In his January review in New York’s Observer, prominent film critic Rex Reed said, “It’s rare to see a war film you can truthfully label poignant, but “The Last Full Measure” combines the heart-pounding excitement of “1917” with the urgent, deeply moving emotional honesty of “Saving Private Ryan.”
Surviving comrades worked for three decades to honor Pitsenbarger posthumously with the country’s highest military award, the Medal of Honor. MSgt. Thomas Tulley played by William Hurt led the effort. Yet, his champions’ efforts were repeatedly ignored. Finally, a civilian lawyer for the Pentagon named Scott Huffman played by Sebastian Stan (based on real-life historian W. Parker Hayes, Jr.), was inspired to join the cause. His efforts uncovered an injustice buried by decades by lawmakers reluctant to reveal the poor decisions that caused so many deaths.
Finally, in 2000, the Medal of Honor was presented to Pitsenbarger’s parents in a ceremony at the U.S. Air Force Museum in Dayton, Ohio. Their son is one of only three enlisted airmen in history to receive the nation’s highest military recognition. In a powerful scene, the movie shows veterans, both young and old, weeping openly, a reaction repeated in theaters across the country.
“Pitsenbarger voluntarily stayed there and gave his life for these men he did not know. This is a story of absolute altruism,” says Adams, “and the film is one of the most satisfying endeavors of my career.
Adams describes his sense of fulfillment in producing such a stirring story of selfless heroism as “The Last Full Measure.” The movie, taking years to complete, allowed him to become close personal friends with the veterans who survived the battle.
“They are my friends and my heroes, inspiring me to persevere in telling their story.” Although numbered among his most recent heroes, they are not his first. His father, who served as a major in the U.S. Air Force, has been his hero since childhood, and remains so today. He too provided great encouragement to Julian as they continued overtime with the movie’s development.
As a youngster accustomed to art in progress in his mother’s studio, creative expression was encouraged at an early age, thus his choice of fine arts as a college major. He has always enjoyed painting, but he also wanted to be pragmatic in the choice of a profession. “Architecture is an art form,” he noted, “and not only technical expertise but also artistic sensibility is essential in creating great architecture.”
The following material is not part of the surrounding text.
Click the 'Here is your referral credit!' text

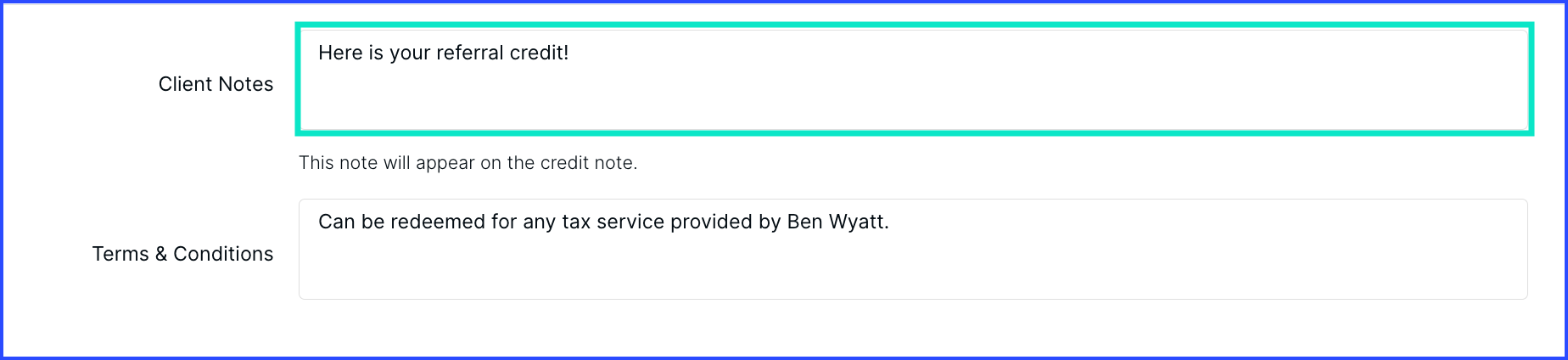tap(443, 53)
Since childhood, he has enjoyed the creative process, saying it’s still his most satisfying endeavor. He began experimenting with cinematology as a weekend diversion. At the same time, he and his father wrote what would become the feature film, “The Last Confederate.”
Set in the Civil War period, it essentially is a love story demonstrating how a devoted marriage overcomes the challenge of divided family loyalties and regional differences. The movie, which won ten awards on the film festival circuit, is the story of direct ancestors, Richland County native Confederate Capt. Robert Adams and Eveline McCord Adams of Philadelphia,
At a Tahoe Film Festival, Adams met filmmaker Todd Robinson, who approached Adams about a possible role in “The Last Full Measure.” Adams was so riveted by the Pitsenbarger’s story, he quickly became dedicated to the effort, becoming a producer with a major hand in the movie’s development.
Even with such a satisfying achievement as the movie’s release, Adams always has his mind on the future with a reservoir of ideas. “Now, the world pandemic has become an unparalleled crisis on which we all are focused,” he noted soberly.